SUPPLIED TEXT:

+++

How many times have you heard this said while you're building a product:
Listen, a few customers have requested this already, a number of us here love this feature. Let's just build this and see how well it does. Analytics will tell us if this is a keeper or not. This is the quickest way to learn if people like the feature.
One of our good friends and loyal customers who IPO'd last year (can't mention their name unfortunately) took this very approach: Build it, launch it, and see how well it does. When I asked him how well this approach worked out for him, three things were apparent:
- They spend a LOT of money building the new functionality and changes.
- They pulled a lot off new functionality down and never use it.
- The spend a lot of time developing and testing new functionality.
'What if you could test out an idea without implementing it, from a mockup or a wireframe?' I asked."After all, why do you have to implement stuff that customers won't use if they can tell you ahead of time?"
'Oh, you mean like a focus group? That's too much time and effort," he said.

+++

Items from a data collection
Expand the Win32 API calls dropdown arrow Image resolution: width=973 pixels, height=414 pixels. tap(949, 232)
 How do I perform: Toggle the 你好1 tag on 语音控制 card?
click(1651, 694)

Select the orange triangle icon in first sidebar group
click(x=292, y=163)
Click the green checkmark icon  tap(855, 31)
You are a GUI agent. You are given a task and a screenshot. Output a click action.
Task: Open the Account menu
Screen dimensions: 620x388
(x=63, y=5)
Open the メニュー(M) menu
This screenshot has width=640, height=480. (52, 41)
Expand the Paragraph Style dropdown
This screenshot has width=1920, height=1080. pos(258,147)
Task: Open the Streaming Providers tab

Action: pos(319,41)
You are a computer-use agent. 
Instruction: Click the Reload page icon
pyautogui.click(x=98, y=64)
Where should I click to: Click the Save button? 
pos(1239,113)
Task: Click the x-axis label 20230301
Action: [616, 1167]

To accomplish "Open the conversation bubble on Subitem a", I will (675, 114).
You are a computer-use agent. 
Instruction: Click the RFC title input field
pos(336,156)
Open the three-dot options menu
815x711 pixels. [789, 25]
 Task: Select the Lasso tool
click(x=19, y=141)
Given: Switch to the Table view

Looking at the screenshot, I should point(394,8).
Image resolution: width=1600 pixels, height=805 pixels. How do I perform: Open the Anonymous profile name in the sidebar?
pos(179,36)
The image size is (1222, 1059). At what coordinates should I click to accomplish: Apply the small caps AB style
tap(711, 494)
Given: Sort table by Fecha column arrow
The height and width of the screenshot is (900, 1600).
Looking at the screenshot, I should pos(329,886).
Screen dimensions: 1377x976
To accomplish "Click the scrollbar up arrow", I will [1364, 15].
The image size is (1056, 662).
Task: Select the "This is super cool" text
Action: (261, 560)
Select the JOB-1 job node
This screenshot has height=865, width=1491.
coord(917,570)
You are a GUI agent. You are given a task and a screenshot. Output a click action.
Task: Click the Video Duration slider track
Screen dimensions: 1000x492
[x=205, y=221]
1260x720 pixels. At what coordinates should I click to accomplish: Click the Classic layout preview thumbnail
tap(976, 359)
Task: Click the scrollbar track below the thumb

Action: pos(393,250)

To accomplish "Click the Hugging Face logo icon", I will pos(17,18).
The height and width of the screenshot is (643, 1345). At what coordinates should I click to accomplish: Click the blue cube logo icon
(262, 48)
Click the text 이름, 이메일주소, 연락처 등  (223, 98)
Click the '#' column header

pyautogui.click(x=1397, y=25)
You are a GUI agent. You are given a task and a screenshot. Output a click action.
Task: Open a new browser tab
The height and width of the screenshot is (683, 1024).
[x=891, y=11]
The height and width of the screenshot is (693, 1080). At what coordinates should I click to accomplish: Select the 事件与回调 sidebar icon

+++

SHORT PROBLEM: In the text above on building product features, what reason did the customer give for not wanting a focus group?

TASK RESULT: He said it was too much time and effort.